Tax issues can be a significant hindrance in Washington divorce cases.  Couples may fight over who claims the tax exemption for the children, who declares the children as dependents, and the effect of any tax credits related to the children.  In a recent case, a husband challenged the child support order due to several tax issues.  He also challenged the asset distribution.

According to the court’s opinion, the couple had four children together.  They separated in March 2015 and the wife obtained a domestic violence protection order. The husband moved out of the home.  The husband stopped paying the mortgage in August and the home went into foreclosure.  The wife learned that the husband arranged a short sale.  After the wife and children moved out, the husband took the house off the market and moved back in.
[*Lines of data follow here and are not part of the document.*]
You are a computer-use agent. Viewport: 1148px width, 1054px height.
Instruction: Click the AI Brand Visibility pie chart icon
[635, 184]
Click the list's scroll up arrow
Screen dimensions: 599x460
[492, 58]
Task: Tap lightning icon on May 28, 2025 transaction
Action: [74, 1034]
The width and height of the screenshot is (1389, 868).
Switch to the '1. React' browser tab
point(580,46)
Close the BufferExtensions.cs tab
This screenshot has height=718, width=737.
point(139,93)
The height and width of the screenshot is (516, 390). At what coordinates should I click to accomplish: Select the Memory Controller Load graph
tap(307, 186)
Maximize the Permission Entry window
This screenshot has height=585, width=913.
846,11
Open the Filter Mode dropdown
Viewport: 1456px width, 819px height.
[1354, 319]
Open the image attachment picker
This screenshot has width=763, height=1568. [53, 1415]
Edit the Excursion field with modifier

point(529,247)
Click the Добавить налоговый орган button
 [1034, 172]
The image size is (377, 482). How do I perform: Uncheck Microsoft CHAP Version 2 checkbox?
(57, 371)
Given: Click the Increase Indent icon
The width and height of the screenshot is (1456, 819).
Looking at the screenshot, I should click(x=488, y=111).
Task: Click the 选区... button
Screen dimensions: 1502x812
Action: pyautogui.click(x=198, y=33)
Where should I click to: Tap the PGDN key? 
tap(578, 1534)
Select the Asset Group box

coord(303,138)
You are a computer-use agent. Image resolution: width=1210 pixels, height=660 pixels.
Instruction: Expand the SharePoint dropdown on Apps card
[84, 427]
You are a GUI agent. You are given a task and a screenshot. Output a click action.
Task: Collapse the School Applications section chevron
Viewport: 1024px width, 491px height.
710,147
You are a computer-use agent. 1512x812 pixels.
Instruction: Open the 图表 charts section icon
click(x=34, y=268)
The trial court awarded the house to both spouses “as tenants in common for sale” and ordered them to list the house for sale within 90 days.  The trial court set the child support payment at $723.46.  The trial court found the husband did not have sufficient means to pay spousal support and meet his own needs.  The court also ordered the husband to pay half the wife’s attorney fees.  The husband appealed.

The husband challenged the court’s order to sell the home and share the proceeds.  He argued the court erred in ordering the sale because it was likely to be at a loss, resulting in damage to his credit.  The trial court found, however, that he had the opportunity to sell the home for the amount owed on the mortgage, but did not do so.  The appeals court found no abuse of discretion in light of this uncontested finding.

The husband also argued the court erred in distributing the proceeds equally.  The wife had previously quitclaimed her interest in the property.  The appeals court noted, however, that the trial court has the authority to distribute separate property as well as community property.  Additionally, the trial court noted that it would have awarded the house to the wife if the parties could afford to keep it.  Because they could not afford it, the court ordered the sale, and awarded half to the husband in recognition of the repairs and improvements he made to the home after separation.  The appeals court found no error in the distribution of the proceeds from the house.

The court also rejected the husband’s arguments related to the child support.  He argued the trial court erred in not deducting his self-employment taxes from his income, but the child support worksheet showed that the trial court had deducted some self-employment taxes.  He also argued the trial court erred in failing to consider the earned income tax credit the wife received.  Sources of income that are included and excluded from the monthly income calculation are listed in RCW 26.19.071.   This list does not make any reference to the earned income tax credit.  The court therefore declined to consider the credit due to the lack of authority supporting including it.

The husband also argued the court erred in giving all of the income tax exemptions for the children to the wife.  Washington law requires the trial court to address the allocation of the federal tax exemptions for the children, but allows the court to divide them, alternate them, or both.  RCW 26.19.100.  Case law holds that the court should give the exemption to the party who will most benefit from it.  According to the opinion, the children lived with their mother and the father did not even take advantage of the two hours supervised weekly visits he was granted.  The appeals court found the husband had not shown an abuse of discretion.

In this case, the appeals court found no error or abuse of discretion in how the trial court handled the tax issues.  There is no authority requiring the court to include the earned income credit as income.  Furthermore, the court had appropriately allocated the federal tax exemptions.